It wouldn’t be easier, really, to cache results, right? But then… why aren’t we collectively using this feature more widely? Well, caching configure results willy-nilly can cause random build failures because the checks performed by one package aren’t necessarily equivalent to similar-looking checks in another. An obvious case is when the results of a check depend on the results of a previous check: for cache correctness, any two scripts need to run these two checks in the same order, but there is no guarantee that they’ll do so.

If we want to have system-wide caching of reasonable safety, we need to do better than simply pointing all configure runs to a central cache file. And this is where autoswc enters the picture.

Enter autoswc

autoswc, whose name stands for Automatic System-Wide Configuration and was brought to you by yours truly in 2004, is a little tool that exposes GNU Autoconf system-wide caching facilities in a safe manner.

The key idea behind autoswc is that you (the administrator) create a system-wide configure script with the list of checks you want to cache and then run autoswc to refresh the cache at specific points in time (say before performing a bulk build). Then, any build you perform from within pkgsrc (the tool is specific to this packaging system), will reuse those checks—but these arbitrary builds won’t contaminate the central cache.

Put it another way: autoswc helps define a cache of safe checks and automates the process of using those during bulk builds minimizing the risks of bad things happening due to cache contamination.

Using this tool is easy. I had not used it in years, but installing it from pkgsrc and setting it up only required these steps. Just like with Buildtool, I’m surprised such old code of mine still works:

  1. Install the pkgtools/autoswc package.

  2. Optionally copy /usr/pkg/share/autoswc/configure.ac to /usr/pkg/etc/autoswc/configure.ac and extend the sample script with the checks you want to cache.

  3. Append .sinclude "/usr/pkg/share/autoswc/autoswc.mk" to /etc/mk.conf.

  4. Occasionally run autoswc from the command line to update the cache.

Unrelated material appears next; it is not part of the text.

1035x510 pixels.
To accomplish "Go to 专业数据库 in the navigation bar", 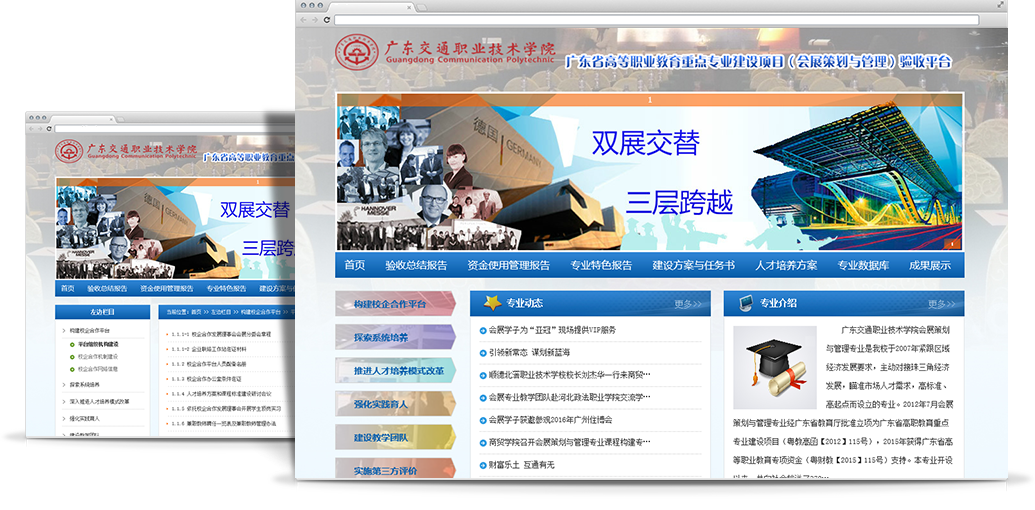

Voila. All package builds done through pkgsrc now benefit from the cached configuration results generated by the files in step 2.

Unfortunately, as good as this may seem, autoswc’s results aren’t impressive. The main problem is that it’s on you (the administrator) to curate the list of checks to cache. This is a very difficult task as it requires looking at what configure scripts are doing throughout a bulk build and determining which checks are safe to cache and which aren’t, and ain’t nobody have time for that.

I think my hope when I created this tool was that we’d get a swarm of people with pkgsrc expertise to curate the predefined list of checks in the sample configure.ac file and then we’d all benefit from the results on our own machines and on the bulk build clusters… but this obviously did not happen. But the feature in GNU Autoconf exists, autoswc is still functional and trivially configurable, and with some effort it could potentially bring some tangible speed improvements to builds—especially on old hardware.

Anyhow, now you know about one more “hidden” feature that GNU Autoconf has and that can potentially speed things up in repeated package builds massively.

Thanks for reading and enjoy the weekend!


  1. Avid readers will note that another consequence of running the test programs that configure creates is that configure scripts are often terrible when trying to cross-build software for other platforms. The test programs must be built for the target system in order to provide correct results, but that means that they cannot be run on the host. ↩︎